Glycogen: a carbohydrate source for GLUT-1 glycosylation during glucose deprivation of 3T3-L1 adipocytes

Abstract

In 3T3-L1 adipocytes, the glycosylation of the GLUT-1 transporter is altered beyond 12 h of glucose deprivation. To determine whether glycogen degradation provides substrate for normal protein glycosylation during this delay, we measured the glycogen content of 3T3-L1 adipocytes. From an initial value of 0.537 +/- 0.097 mumol glucose/10(6) cells, glycogen was depleted in a time-dependent manner in response to glucose deprivation, exhibiting a half-time of 6 h. Surprisingly, fructose did not prevent glycogen depletion. However, in such glycogen-depleted adipocytes, the alteration of GLUT-1 glycosylation in response to glucose deprivation was more rapid than in normal adipocytes. Chinese hamster ovary (CHO) cells, which synthesize abbreviated dolichol-linked oligosaccharides within minutes of glucose deprivation (J. I. Rearick, A. Chapman, and S. Kornfeld.
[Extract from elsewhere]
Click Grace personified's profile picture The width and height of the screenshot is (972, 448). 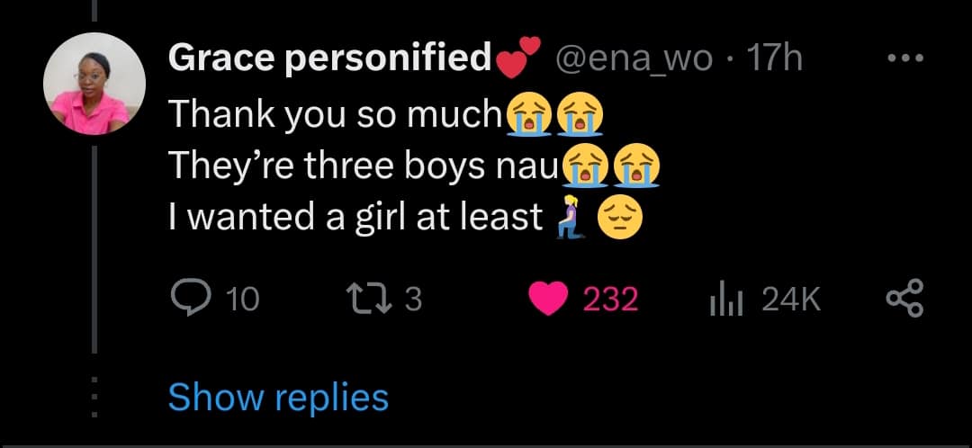click(x=95, y=84)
J. Biol. Chem. 256: 6255-6261, 1981), contained only 1% of the level of glycogen found in 3T3-L1 adipocytes. Glycosylation of GLUT-1 was altered in CHO cells within 3 h of glucose deprivation. These data demonstrate that, during glucose stress, glycogen may serve as a buffer for oligosaccharide biosynthesis and provide a potential explanation for varying sensitivities of different cell types to glucose deprivation.